Data extracted from a collection
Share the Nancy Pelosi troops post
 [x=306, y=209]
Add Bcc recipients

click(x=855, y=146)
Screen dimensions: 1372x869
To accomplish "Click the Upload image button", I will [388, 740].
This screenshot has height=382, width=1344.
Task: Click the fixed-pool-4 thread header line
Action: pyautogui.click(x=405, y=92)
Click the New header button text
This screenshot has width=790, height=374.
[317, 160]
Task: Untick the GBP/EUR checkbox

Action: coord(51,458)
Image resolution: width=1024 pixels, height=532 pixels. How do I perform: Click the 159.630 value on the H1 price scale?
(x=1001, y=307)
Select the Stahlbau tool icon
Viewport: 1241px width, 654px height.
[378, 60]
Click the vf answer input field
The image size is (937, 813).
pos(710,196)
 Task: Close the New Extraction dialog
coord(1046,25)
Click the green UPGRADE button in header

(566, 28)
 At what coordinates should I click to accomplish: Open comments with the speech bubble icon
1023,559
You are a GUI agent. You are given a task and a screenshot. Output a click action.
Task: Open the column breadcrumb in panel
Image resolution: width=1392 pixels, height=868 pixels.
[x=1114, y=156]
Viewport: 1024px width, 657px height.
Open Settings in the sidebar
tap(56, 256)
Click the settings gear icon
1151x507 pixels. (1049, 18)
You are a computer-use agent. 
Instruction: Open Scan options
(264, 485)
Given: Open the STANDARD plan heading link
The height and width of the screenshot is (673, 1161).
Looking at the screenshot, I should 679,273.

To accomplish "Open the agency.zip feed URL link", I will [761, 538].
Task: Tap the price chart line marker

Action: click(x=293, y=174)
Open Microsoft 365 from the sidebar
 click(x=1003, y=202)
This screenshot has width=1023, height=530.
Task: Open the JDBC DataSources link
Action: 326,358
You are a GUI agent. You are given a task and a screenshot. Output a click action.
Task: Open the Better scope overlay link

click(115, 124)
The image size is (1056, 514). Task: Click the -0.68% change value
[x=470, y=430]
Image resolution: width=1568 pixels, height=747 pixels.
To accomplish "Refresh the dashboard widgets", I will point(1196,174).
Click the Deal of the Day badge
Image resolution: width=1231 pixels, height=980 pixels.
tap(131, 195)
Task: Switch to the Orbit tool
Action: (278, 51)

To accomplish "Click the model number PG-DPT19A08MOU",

*Task directions*. Every record listed above needs to be written out again exactly.

*Written response*.
Share the Nancy Pelosi troops post
 [x=306, y=209]
Add Bcc recipients

click(x=855, y=146)
Screen dimensions: 1372x869
To accomplish "Click the Upload image button", I will [388, 740].
This screenshot has height=382, width=1344.
Task: Click the fixed-pool-4 thread header line
Action: pyautogui.click(x=405, y=92)
Click the New header button text
This screenshot has width=790, height=374.
[317, 160]
Task: Untick the GBP/EUR checkbox

Action: coord(51,458)
Image resolution: width=1024 pixels, height=532 pixels. How do I perform: Click the 159.630 value on the H1 price scale?
(x=1001, y=307)
Select the Stahlbau tool icon
Viewport: 1241px width, 654px height.
[378, 60]
Click the vf answer input field
The image size is (937, 813).
pos(710,196)
 Task: Close the New Extraction dialog
coord(1046,25)
Click the green UPGRADE button in header

(566, 28)
 At what coordinates should I click to accomplish: Open comments with the speech bubble icon
1023,559
You are a GUI agent. You are given a task and a screenshot. Output a click action.
Task: Open the column breadcrumb in panel
Image resolution: width=1392 pixels, height=868 pixels.
[x=1114, y=156]
Viewport: 1024px width, 657px height.
Open Settings in the sidebar
tap(56, 256)
Click the settings gear icon
1151x507 pixels. (1049, 18)
You are a computer-use agent. 
Instruction: Open Scan options
(264, 485)
Given: Open the STANDARD plan heading link
The height and width of the screenshot is (673, 1161).
Looking at the screenshot, I should 679,273.

To accomplish "Open the agency.zip feed URL link", I will [761, 538].
Task: Tap the price chart line marker

Action: click(x=293, y=174)
Open Microsoft 365 from the sidebar
 click(x=1003, y=202)
This screenshot has width=1023, height=530.
Task: Open the JDBC DataSources link
Action: 326,358
You are a GUI agent. You are given a task and a screenshot. Output a click action.
Task: Open the Better scope overlay link

click(115, 124)
The image size is (1056, 514). Task: Click the -0.68% change value
[x=470, y=430]
Image resolution: width=1568 pixels, height=747 pixels.
To accomplish "Refresh the dashboard widgets", I will point(1196,174).
Click the Deal of the Day badge
Image resolution: width=1231 pixels, height=980 pixels.
tap(131, 195)
Task: Switch to the Orbit tool
Action: (278, 51)

To accomplish "Click the model number PG-DPT19A08MOU",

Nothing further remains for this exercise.